Doctors Hospital of Nelsonville

When a small hospital closed in Nelsonville, a town of 5,400 in Athens County, different community organizations and residents worked together through a public process to re-purpose the building.

Parent company OhioHealth, based in Columbus, closed the hospital over two years ago after years of declining demand for inpatient services at the 15-bed hospital. OhioHealth built a new outpatient center and urgent care in the town, though county commissioners did not get their request for an emergencey department as part of the center.

OhioHealth made the project possible when it donated the property in 2017 to Integrated Services for Behavioral Health, said Kevin Gillespie, executive director of Integrated Services.

The former hospital will be called Mary Hill Health Center when the building has a grand opening June 1. Integrated Services and Hopewell Health Centers will be the largest tenants and co-owners.

Integrated Services also works in affordable housing, so the organization had development and real estate experience going into the Mary Hill project, he said.

Mary Hill will have a range of services, including mental health treatment for children, dental services, and a community garden. Gillespie said there has been strong local support for the project, which preserves a building with community importance, will create new jobs and will have markers honoring the hospital’s history.

“It’s been phenomenally good.
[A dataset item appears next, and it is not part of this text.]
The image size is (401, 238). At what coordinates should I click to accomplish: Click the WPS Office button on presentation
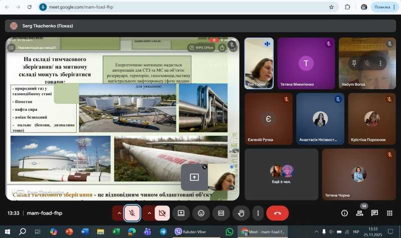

We have not had anything but support from community,” he said.

Next step for Good Sam

Premier Health said it is “committed to preventing Good Sam from becoming an eyesore and wants to create a shovel-ready site that continues the redevelopment seen in the surrounding neighborhoods in Northwest Dayton.”

The hospital network plans to tear down the hospital buildings and said it would give $10 million as seed money toward a larger redevelopment of the site.


Community meeting offers public change to comment on Good Sam plans

By Kaitlin Schroeder

Staff Writer

On Tuesday, the final community meeting to discuss what might become of the Good Sam site is scheduled. An open house will be held from 6 to 8 p.m. at Fairview PreK-6th School, 2314 Elsmere Ave., where the public can view proposals and provide feedback.

Premier, CityWide Development Corp., and Columbus-based Planning NEXT have been guiding a planning process for the future of the site and the surrounding area. Several preliminary concepts have already been shared with the public.

A final plan must be approved by the board of trustees for The Phoenix Project, which was started 15 years ago by Good Samaritan, CityWide, city officials and other community members to revitalize the neighborhoods around the hospital. Phoenix Next is the name given to the Good Samaritan redevelopment planning process.

Jamie Greene, principal at Planning NEXT, said that along with recommendations for the hospital site, 0ther recommendations will be presented for the immediate surrounding area, for the neighborhoods beyond the study area and for programs and initiatives beyond brick and mortar development.

Greene said the future success of the site depends on the broader area’s success.

At the August planning meeting, three concepts for how the 13-acre site could be re-purposed were presented: one concept centered around new housing, one around jobs and businesses and one around civic and community space, though all had a mix of different types of development.

Feedback on those three concepts will be used for the final recommendation.